What to work on: Without the images, reproduce each line of the material exactly.

Input:
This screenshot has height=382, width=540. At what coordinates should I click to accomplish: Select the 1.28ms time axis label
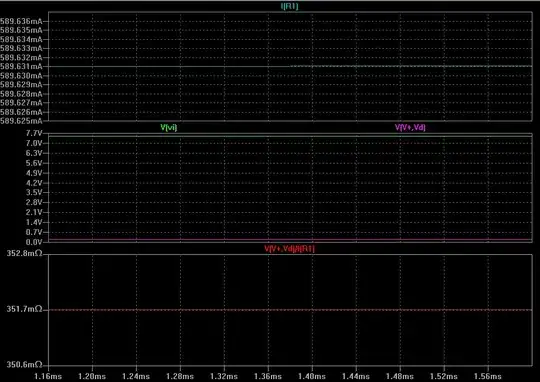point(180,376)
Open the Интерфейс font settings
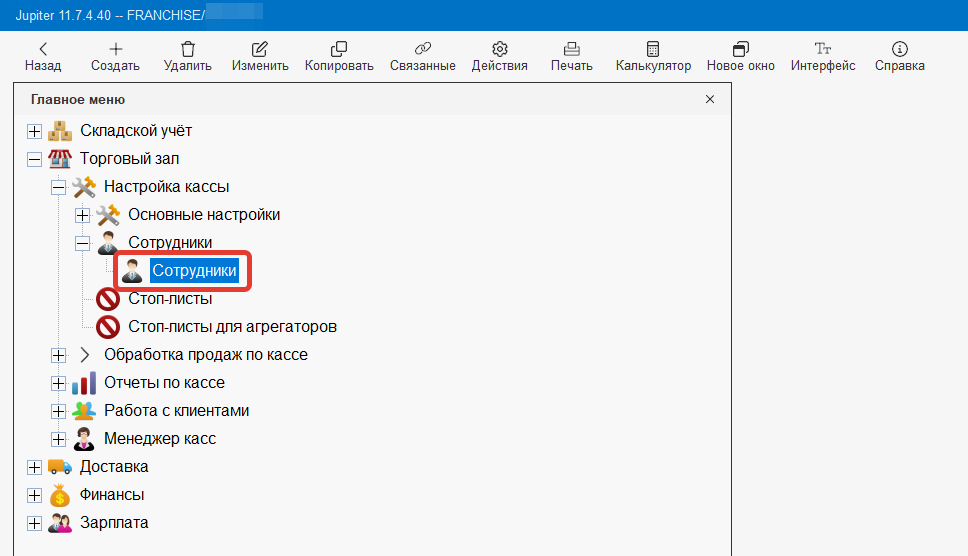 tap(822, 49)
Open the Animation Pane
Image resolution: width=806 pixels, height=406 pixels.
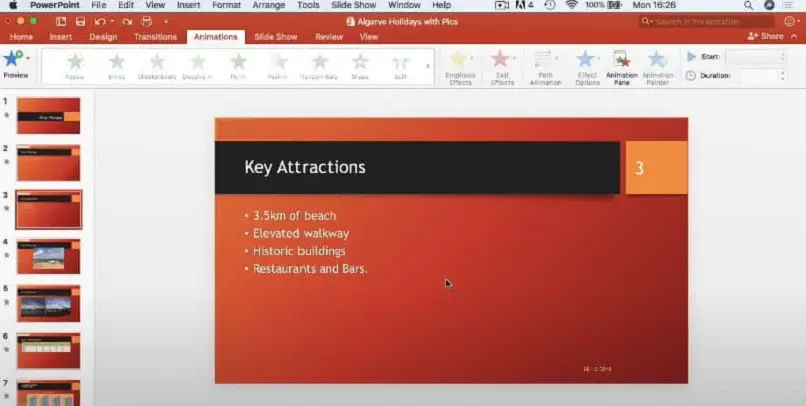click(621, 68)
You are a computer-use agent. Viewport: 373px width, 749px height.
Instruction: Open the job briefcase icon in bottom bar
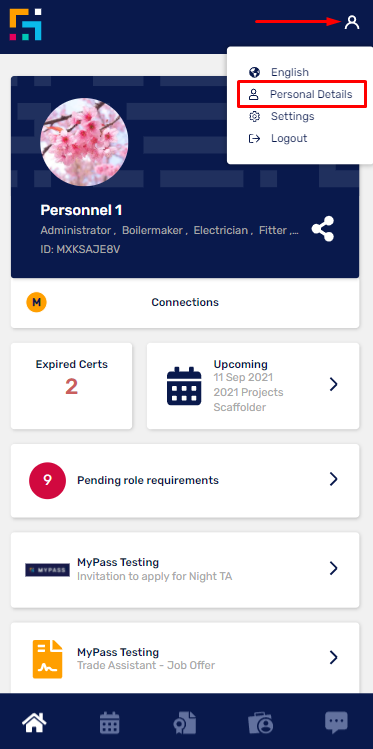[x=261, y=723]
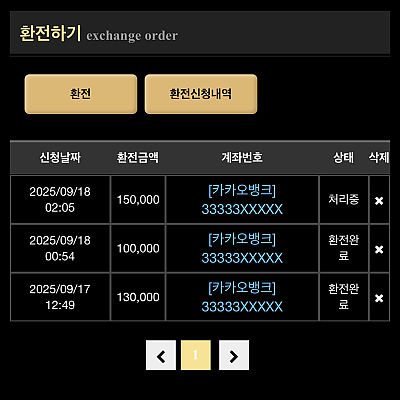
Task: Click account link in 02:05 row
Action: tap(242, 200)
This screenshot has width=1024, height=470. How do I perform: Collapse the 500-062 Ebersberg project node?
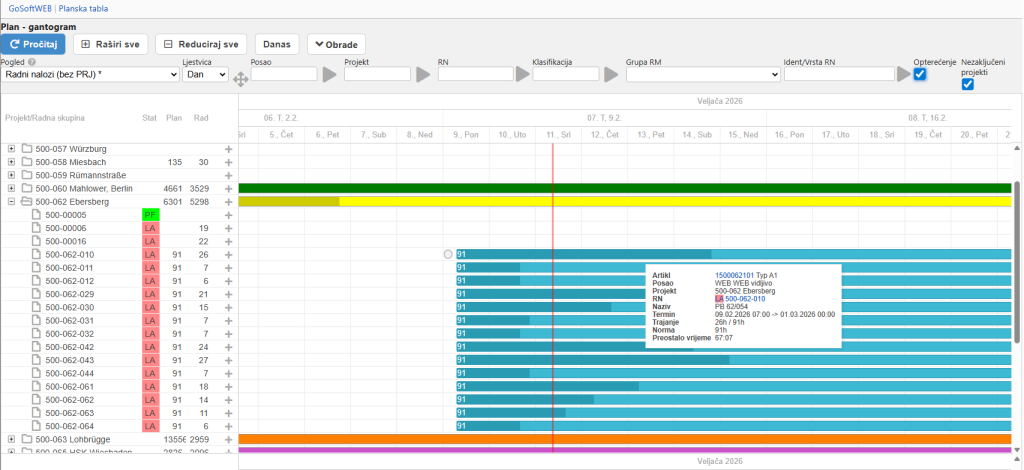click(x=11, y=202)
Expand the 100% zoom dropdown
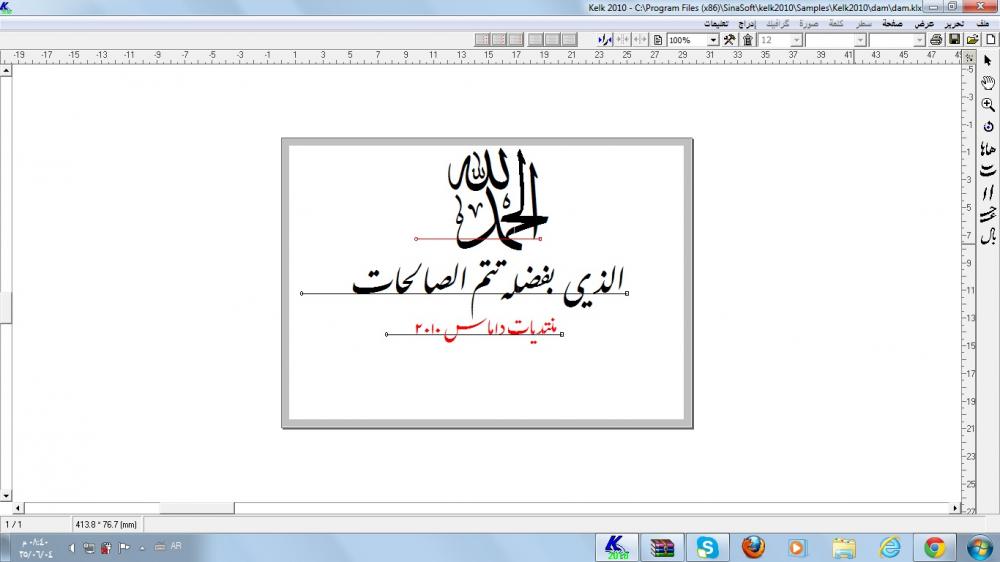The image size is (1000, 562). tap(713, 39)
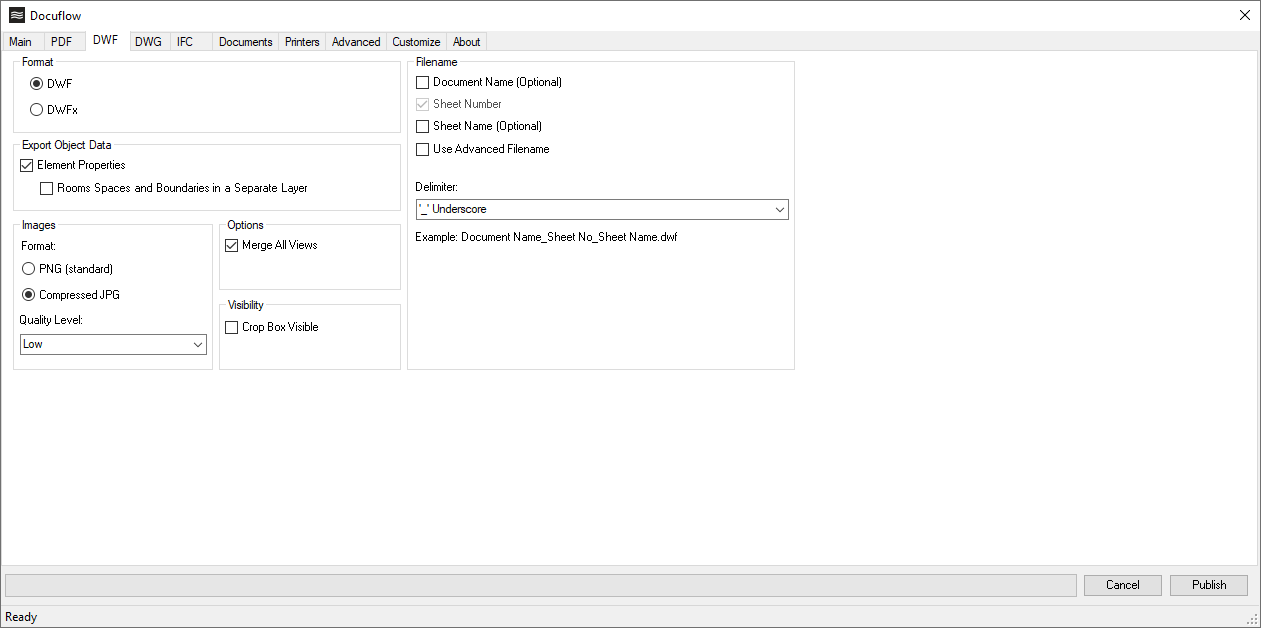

Exercise solution:
This screenshot has height=382, width=540. At what coordinates should I click to accomplish: Select the 1.28ms time axis label
point(180,376)
Open the Интерфейс font settings
 tap(822, 49)
Open the Animation Pane
Image resolution: width=806 pixels, height=406 pixels.
click(621, 68)
You are a computer-use agent. Viewport: 373px width, 749px height.
Instruction: Open the job briefcase icon in bottom bar
[x=261, y=723]
Task: Click account link in 02:05 row
Action: tap(242, 200)
This screenshot has width=1024, height=470. How do I perform: Collapse the 500-062 Ebersberg project node?
click(x=11, y=202)
Expand the 100% zoom dropdown
The image size is (1000, 562). tap(713, 39)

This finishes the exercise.